Тогда жизнь Анны Андреевны висела на волоске. Мама очень переживала, ведь Ахматова была ее ближайшей подругой. С годами между ними сложилось огромное доверие: маме первой Анна Андреевна читала новые стихи, вместе с ней выбирала наряд для поездки в Англию, где ей вручали диплом почетного доктора Оксфордского университета. В последние годы мама следила за ее режимом и питанием, назначенными врачами. Она была с Ахматовой рядом и в последний день, в санатории в Домодедово... Одна из самых дорогих вещей, что у меня сейчас есть, — это портрет Анны Андреевны, который я написал по ее просьбе. Почему-то Анна Андреевна живо интересовалась моими успехами в этой области, и когда я все забросил, сказала: «Жаль. Я хотела предложить вам написать мой портрет». Надо сказать, что Ахматова говорила мне «вы», даже когда я был шестилетним мальчишкой! Я остолбенел от неожиданности, ведь к тому времени создал всего пять-шесть портретов своих знакомых. Но все-таки решился. Когда дома никого не было и мы оставались вдвоем, я вставал за мольберт. «Мне кажется, вам удаются лица», — веско сказала Ахматова, когда портрет был готов.
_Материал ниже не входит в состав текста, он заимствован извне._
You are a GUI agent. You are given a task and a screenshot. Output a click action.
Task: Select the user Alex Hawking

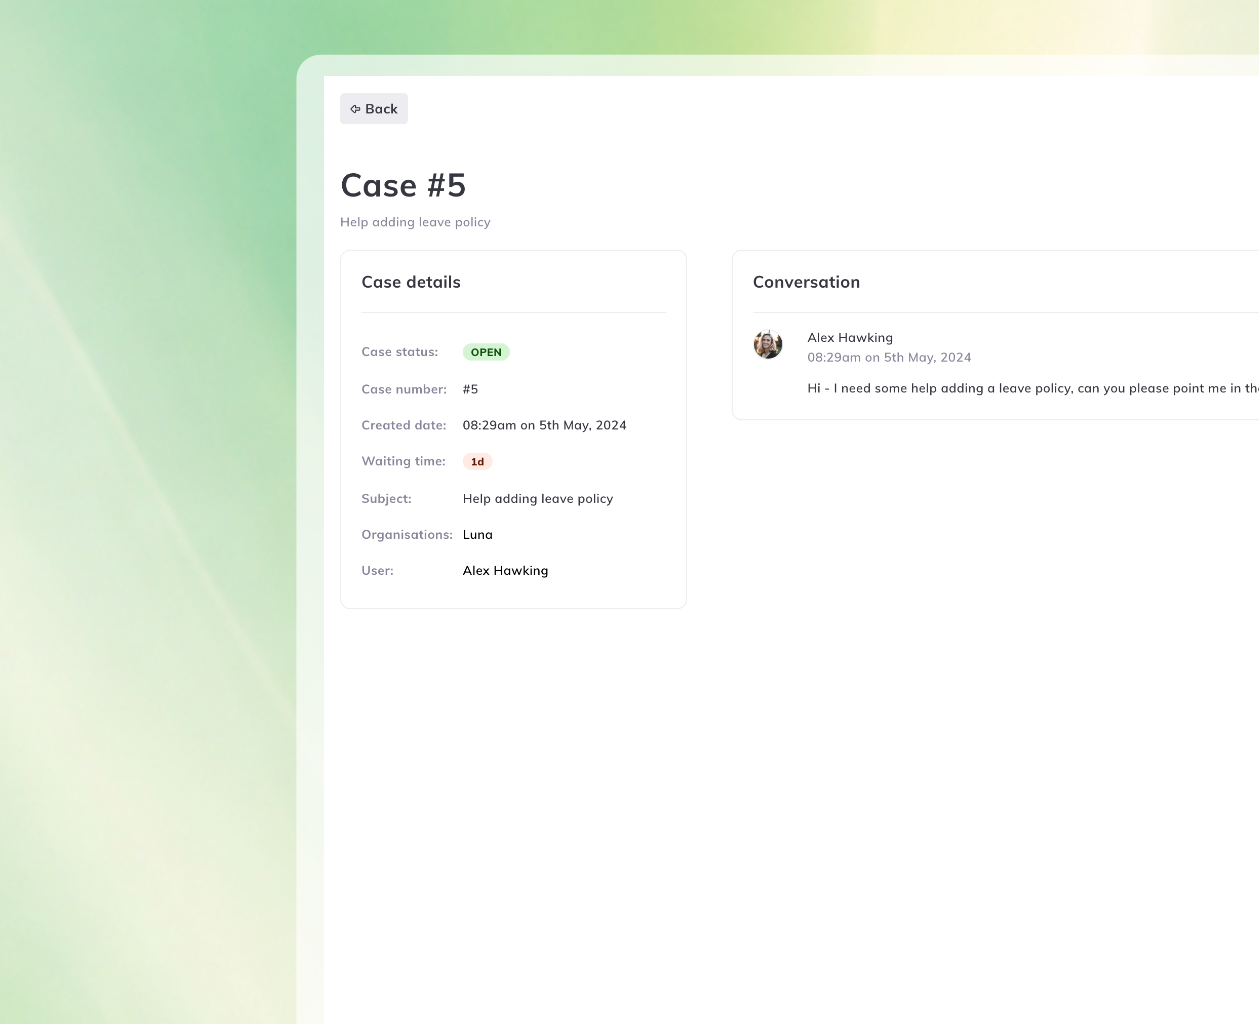pyautogui.click(x=505, y=570)
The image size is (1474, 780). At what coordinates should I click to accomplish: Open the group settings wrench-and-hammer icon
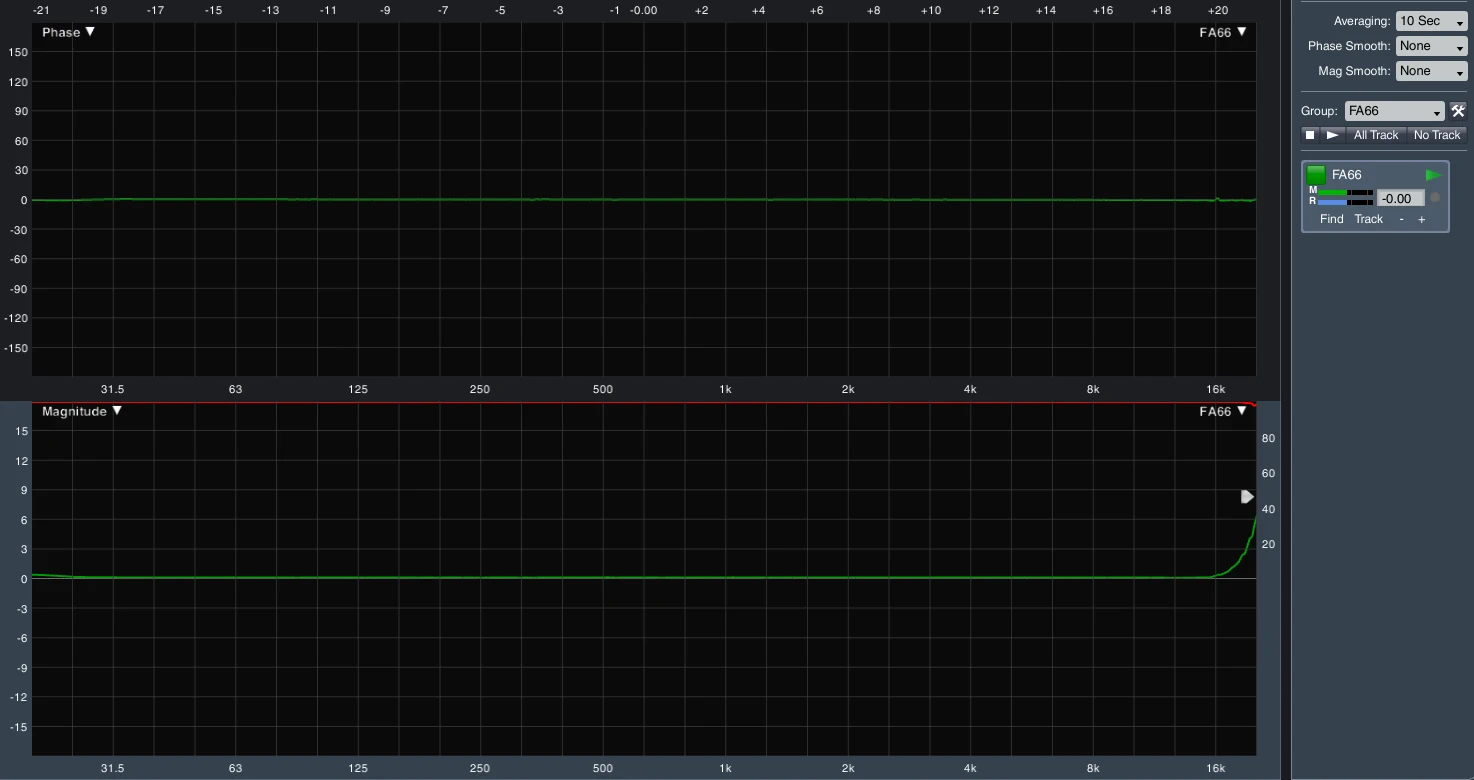1458,111
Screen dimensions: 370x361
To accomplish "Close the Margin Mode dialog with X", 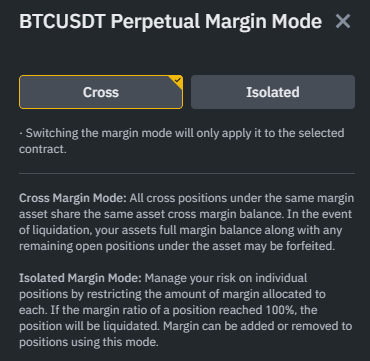I will (343, 21).
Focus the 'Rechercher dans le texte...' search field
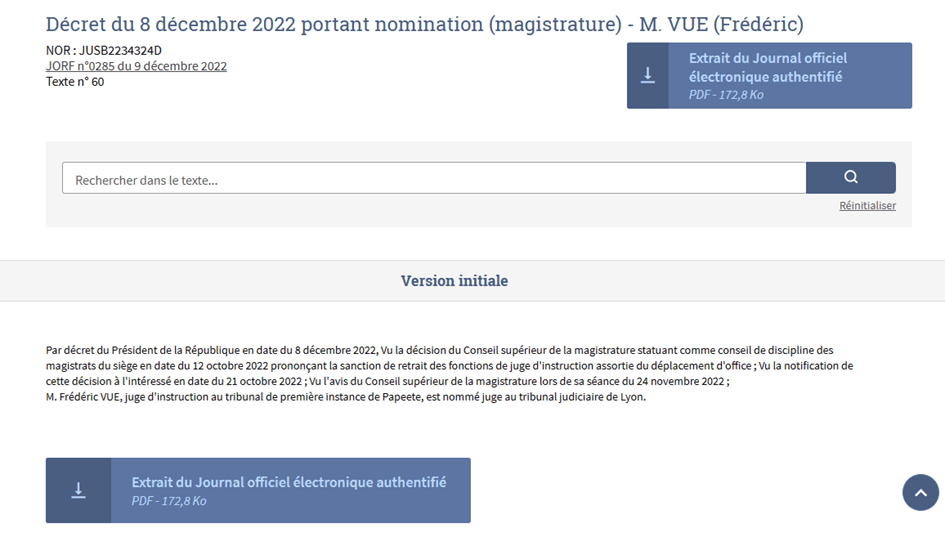The image size is (945, 546). pos(434,178)
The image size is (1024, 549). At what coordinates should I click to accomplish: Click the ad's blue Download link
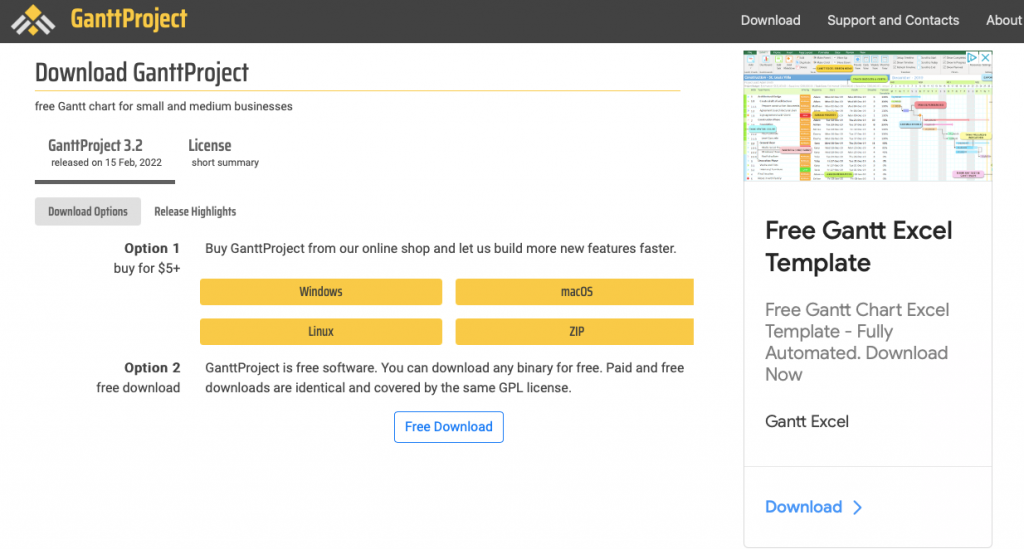[803, 507]
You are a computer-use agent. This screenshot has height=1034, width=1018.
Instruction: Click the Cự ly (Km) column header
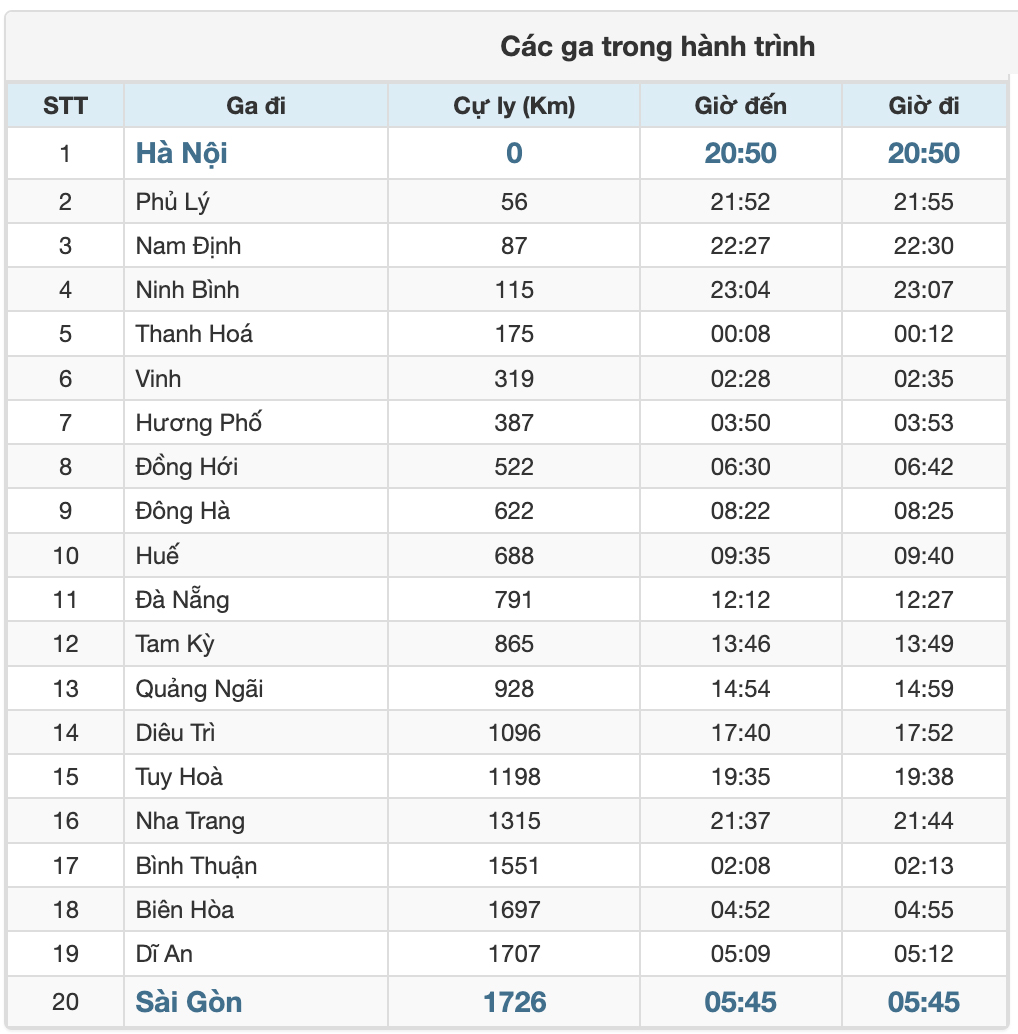pos(514,106)
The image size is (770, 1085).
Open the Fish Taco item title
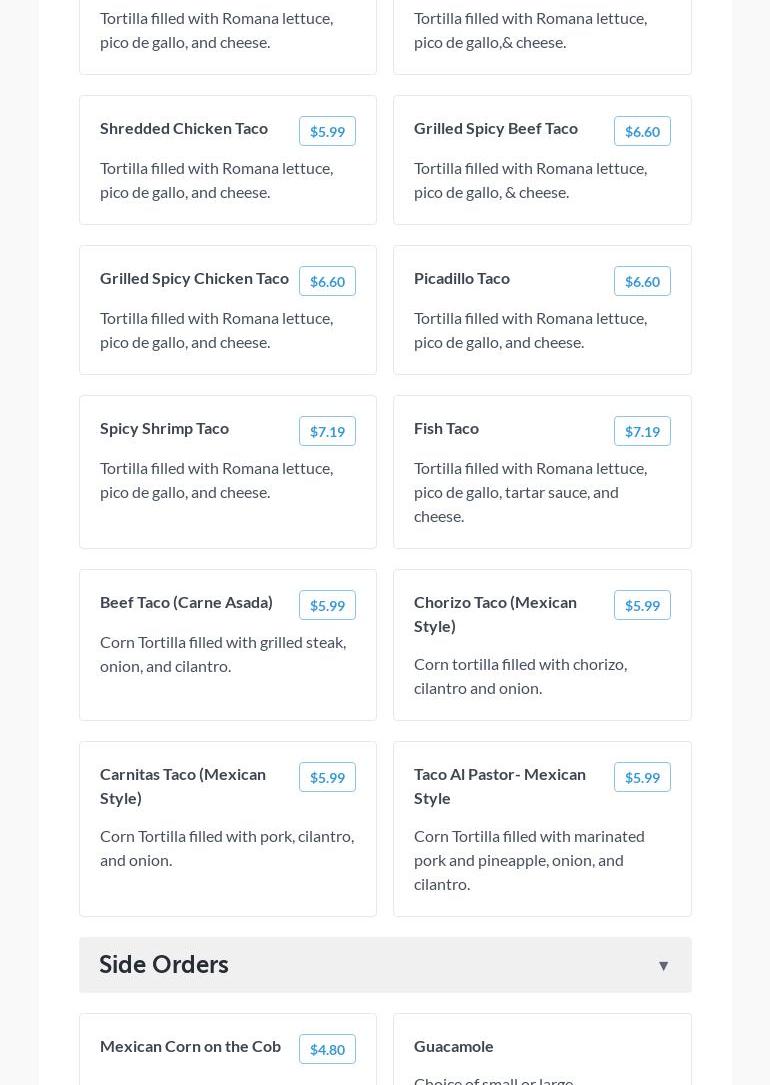coord(446,428)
«До конца жизни Анна Андреевна была уверена, что постановление 1946 года — результат ее встреч с Берлином». Исайя Берлин, 90-е годы
Фото: Sophie Bassouls/Sygma/Getty Images

Еще она позволяла мне... шутить над ее стихами. Мало кто знает, но Анна Андреевна, бывало, иронизировала по поводу собственных сочинений. В такие минуты в ее глазах появлялось какое-то лукавое упрямство. Как-то в присутствии гостей Анна Андреевна попросила меня исполнить ее стихи на мелодию популярного романса. Стихи Ахматовой! Услышав такое предложение, гости насторожились, притихли, я растерялся. Но отступать было некуда, и когда Анна Андреевна сама стала подсказывать мне строки, я осмелел и постепенно романс обрел веселую форму. Этой пародией Ахматова потом нередко «угощала» гостей.

Она даже подсказала мне тему для моего режиссерского дебюта. Я в то время снимался в Ленинграде и, поскольку зарплата не позволяла жить в гостинице, остановился у нее. Даже если я возвращался со съемок поздно, Ахматова ждала меня, чтобы вместе пить чай. Вот во время одного такого чаепития я и посетовал, что не знаю, какое произведение взять для дипломной работы по режиссуре. Она ответила: «Конечно, «Шинель»!»

...К сожалению, передать атмосферу сороковых—пятидесятых годов просто невозможно, сколько ни снимай о них фильмы. Другое время было, другие совершенно люди. Ни с кем и никогда этого больше не повторится».

В статье использованы материалы Музея Анны Ахматовой в Фонтанном доме.